[Stored dataset items]
"""
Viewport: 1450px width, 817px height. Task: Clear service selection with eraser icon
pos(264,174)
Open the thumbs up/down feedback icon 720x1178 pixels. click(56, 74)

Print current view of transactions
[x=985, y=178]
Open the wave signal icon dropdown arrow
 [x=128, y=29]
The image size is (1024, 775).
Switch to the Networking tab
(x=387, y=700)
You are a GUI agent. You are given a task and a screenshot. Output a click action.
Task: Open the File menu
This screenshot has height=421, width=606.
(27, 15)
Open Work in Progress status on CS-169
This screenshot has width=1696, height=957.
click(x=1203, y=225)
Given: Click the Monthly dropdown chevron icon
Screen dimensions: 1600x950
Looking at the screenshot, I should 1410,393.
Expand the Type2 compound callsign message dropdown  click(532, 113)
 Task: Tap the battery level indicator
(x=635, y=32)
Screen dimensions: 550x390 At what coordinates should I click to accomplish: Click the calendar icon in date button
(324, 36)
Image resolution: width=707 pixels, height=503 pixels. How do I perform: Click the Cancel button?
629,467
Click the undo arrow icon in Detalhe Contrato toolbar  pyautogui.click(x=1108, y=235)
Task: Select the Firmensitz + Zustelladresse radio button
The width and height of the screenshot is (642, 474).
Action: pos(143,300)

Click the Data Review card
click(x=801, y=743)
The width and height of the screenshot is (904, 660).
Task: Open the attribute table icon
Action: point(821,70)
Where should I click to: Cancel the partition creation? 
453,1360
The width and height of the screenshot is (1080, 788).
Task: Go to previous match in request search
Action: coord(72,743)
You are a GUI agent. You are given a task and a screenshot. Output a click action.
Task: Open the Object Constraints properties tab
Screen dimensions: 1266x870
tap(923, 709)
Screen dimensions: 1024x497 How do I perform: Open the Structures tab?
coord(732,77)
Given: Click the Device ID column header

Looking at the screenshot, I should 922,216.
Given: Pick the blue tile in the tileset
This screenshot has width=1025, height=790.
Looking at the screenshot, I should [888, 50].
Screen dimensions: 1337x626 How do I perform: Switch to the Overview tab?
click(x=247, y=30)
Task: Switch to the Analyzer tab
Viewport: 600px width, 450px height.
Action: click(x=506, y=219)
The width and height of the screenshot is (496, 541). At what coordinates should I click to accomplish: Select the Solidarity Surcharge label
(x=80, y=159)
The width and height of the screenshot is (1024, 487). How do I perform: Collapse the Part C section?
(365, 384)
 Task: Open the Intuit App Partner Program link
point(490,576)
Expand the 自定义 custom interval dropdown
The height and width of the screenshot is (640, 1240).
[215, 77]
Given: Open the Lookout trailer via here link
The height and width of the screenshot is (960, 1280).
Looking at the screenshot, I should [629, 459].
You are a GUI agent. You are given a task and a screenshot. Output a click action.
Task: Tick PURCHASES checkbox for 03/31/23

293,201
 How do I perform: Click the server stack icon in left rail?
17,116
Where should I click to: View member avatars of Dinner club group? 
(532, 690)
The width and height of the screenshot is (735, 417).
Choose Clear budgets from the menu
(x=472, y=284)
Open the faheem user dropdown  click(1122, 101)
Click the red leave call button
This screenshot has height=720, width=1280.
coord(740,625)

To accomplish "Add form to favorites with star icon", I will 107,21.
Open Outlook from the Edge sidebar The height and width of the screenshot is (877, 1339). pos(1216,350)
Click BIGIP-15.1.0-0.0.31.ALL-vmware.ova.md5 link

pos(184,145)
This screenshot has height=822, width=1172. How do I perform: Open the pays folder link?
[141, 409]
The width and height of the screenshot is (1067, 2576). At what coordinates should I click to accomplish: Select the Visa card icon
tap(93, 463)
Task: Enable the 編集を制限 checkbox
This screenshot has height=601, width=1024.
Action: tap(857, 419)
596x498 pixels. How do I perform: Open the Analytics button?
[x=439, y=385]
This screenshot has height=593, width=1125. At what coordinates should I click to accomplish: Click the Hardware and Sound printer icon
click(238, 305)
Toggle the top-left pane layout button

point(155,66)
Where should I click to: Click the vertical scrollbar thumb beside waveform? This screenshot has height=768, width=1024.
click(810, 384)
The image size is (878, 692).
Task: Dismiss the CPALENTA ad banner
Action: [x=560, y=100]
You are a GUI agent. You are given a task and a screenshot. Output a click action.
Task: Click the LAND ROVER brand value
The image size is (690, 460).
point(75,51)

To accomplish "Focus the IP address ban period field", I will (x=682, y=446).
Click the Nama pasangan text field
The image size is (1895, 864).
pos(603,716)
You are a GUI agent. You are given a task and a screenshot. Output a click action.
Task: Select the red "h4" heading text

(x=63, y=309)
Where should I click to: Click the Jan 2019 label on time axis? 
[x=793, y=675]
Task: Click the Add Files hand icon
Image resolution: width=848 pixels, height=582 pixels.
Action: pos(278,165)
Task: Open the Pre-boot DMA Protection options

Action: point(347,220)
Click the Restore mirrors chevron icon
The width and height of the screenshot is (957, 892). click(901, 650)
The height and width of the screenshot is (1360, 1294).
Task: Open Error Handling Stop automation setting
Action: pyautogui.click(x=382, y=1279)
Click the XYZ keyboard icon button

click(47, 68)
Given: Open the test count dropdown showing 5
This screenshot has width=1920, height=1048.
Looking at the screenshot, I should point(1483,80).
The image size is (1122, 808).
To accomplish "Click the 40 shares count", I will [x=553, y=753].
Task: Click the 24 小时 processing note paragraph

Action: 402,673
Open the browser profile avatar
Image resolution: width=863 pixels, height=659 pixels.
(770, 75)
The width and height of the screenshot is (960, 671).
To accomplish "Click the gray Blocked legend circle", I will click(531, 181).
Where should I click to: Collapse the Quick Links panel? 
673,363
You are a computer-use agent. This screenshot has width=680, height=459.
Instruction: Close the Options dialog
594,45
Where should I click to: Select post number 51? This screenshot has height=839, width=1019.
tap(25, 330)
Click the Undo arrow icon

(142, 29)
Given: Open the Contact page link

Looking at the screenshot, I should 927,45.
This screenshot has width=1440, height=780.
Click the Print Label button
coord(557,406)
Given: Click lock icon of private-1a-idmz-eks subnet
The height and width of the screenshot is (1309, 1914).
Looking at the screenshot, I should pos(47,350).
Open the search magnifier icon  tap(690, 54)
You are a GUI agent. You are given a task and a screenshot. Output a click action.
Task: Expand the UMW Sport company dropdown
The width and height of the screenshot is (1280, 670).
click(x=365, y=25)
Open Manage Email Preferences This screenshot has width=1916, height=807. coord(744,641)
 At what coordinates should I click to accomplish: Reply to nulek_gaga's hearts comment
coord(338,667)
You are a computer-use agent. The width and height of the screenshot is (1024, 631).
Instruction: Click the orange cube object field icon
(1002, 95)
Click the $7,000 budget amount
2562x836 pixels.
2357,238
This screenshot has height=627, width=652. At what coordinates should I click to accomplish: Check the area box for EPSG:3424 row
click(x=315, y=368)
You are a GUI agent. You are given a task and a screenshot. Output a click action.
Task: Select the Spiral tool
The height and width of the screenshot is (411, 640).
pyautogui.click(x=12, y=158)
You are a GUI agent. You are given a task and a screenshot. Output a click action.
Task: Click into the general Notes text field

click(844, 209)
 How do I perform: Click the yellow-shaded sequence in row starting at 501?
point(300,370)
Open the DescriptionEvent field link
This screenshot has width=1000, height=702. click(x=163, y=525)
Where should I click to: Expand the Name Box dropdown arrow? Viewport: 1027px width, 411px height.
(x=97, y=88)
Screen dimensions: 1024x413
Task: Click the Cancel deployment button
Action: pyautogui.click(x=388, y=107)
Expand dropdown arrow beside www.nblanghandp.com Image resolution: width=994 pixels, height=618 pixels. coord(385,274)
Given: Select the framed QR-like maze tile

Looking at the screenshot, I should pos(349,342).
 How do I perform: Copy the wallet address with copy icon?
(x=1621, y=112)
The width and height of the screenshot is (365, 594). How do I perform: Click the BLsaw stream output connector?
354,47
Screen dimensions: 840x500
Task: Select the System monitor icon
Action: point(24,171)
"""
Your instructions — Write down again, exactly as given, only the lines above that fall from the line with "Task: Click the LAND ROVER brand value" to the line with "Given: Open the test count dropdown showing 5", inclusive.

Answer to this problem —
Task: Click the LAND ROVER brand value
The image size is (690, 460).
point(75,51)

To accomplish "Focus the IP address ban period field", I will (x=682, y=446).
Click the Nama pasangan text field
The image size is (1895, 864).
pos(603,716)
You are a GUI agent. You are given a task and a screenshot. Output a click action.
Task: Select the red "h4" heading text

(x=63, y=309)
Where should I click to: Click the Jan 2019 label on time axis? 
[x=793, y=675]
Task: Click the Add Files hand icon
Image resolution: width=848 pixels, height=582 pixels.
Action: pos(278,165)
Task: Open the Pre-boot DMA Protection options

Action: point(347,220)
Click the Restore mirrors chevron icon
The width and height of the screenshot is (957, 892). click(901, 650)
The height and width of the screenshot is (1360, 1294).
Task: Open Error Handling Stop automation setting
Action: pyautogui.click(x=382, y=1279)
Click the XYZ keyboard icon button

click(47, 68)
Given: Open the test count dropdown showing 5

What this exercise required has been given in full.